Obama liked Scowcroft and his restrained foreign policy, Jeffrey Goldberg noted in The Atlantic in 2016. “Obama, unlike liberal interventionists, is an admirer of the foreign-policy realism of President George HW Bush and, in particular, of Bush’s national security adviser, Brent Scowcroft,” he wrote. “As Obama was writing his campaign manifesto, The Audacity of Hope, in 2006, Susan Rice, then an informal adviser, felt it necessary to remind him to include at least one line of praise for the foreign policy of President Bill Clinton, to partially balance the praise he showered on Bush and Scowcroft.”
Hillary endorsement
Long after his retirement, Scowcroft remained a pillar of the Republican national security establishment. In the run-up to the 2016 presidential election, he joined more than 120 other Republican foreign policy veterans who crossed party lines and endorsed Hillary Clinton. Scowcroft said she possessed “truly unique experience and perspective” to “lead our country at this critical time.” He did not mention Donald Trump in his endorsement.
But days after Trump’s election, the frail and ailing Scowcroft made an emotional appeal at an off-the-record Washington luncheon in his honour, calling on fellow Republicans, and Democrats, to put country above political party and accept posts in the incoming Trump administration, if asked to do so — even though, by some accounts, he remained concerned that Trump was ill-prepared and unsuited for the presidency.
“He needs you; your country needs you,” one attendee said, characterising Scowcroft’s message. His appeal for public service was a classic reminder of a less partisan age, when presidents often reached out to experienced talent, regardless of party loyalties.
Brent Scowcroft was born March 19th, 1925, in Ogden, Utah, the son of James and Lucile (Ballantyne) Scowcroft. He graduated from the US military academy at West Point in 1947, joined the air force and envisioned life as a fighter pilot.
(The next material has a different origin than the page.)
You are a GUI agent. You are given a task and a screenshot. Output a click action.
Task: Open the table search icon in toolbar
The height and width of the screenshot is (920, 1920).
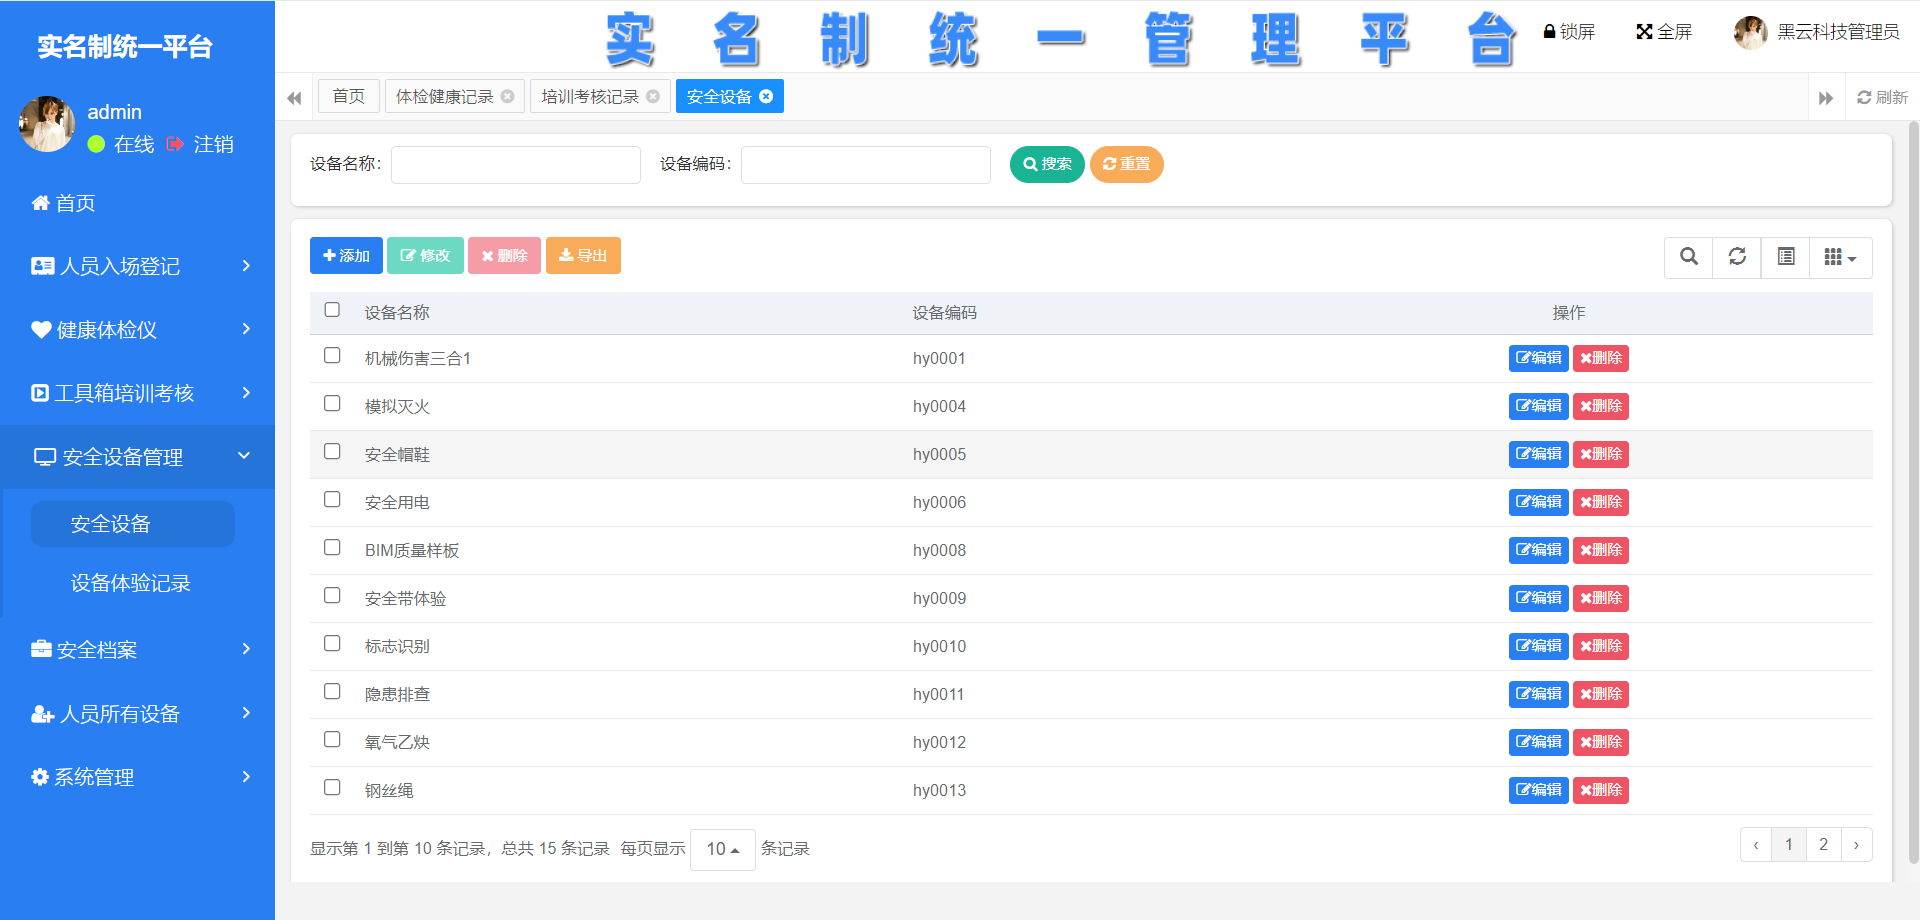(x=1688, y=257)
But on January 6th, 1949, his P-51 Mustang developed engine trouble after taking off from Grenier army air field in New Hampshire and crash-landed. His injuries were not critical, but he assumed he would never fly again and considered other military career options.
Scowcroft earned a master’s degree in international relations from Columbia University in 1953. He taught Russian history for four years at West Point, studied Slavic languages at Georgetown University in 1958 and, from 1959 to 1961, used his Serbo-Croatian skills as an assistant air attaché at the US Embassy in Belgrade, Yugoslavia. In 1962-63, he taught political science at the Air Force Academy in Colorado.
He then joined the air force planning division in Washington, and in 1967 earned a doctorate in international relations at Columbia. Starting in 1968, he held various Pentagon posts. In 1972, by then a general, he became a military aide to Nixon.
In 1951, he married the former Marian Horner. She died in 1995. He is survived by their daughter, Karen Scowcroft, and a granddaughter.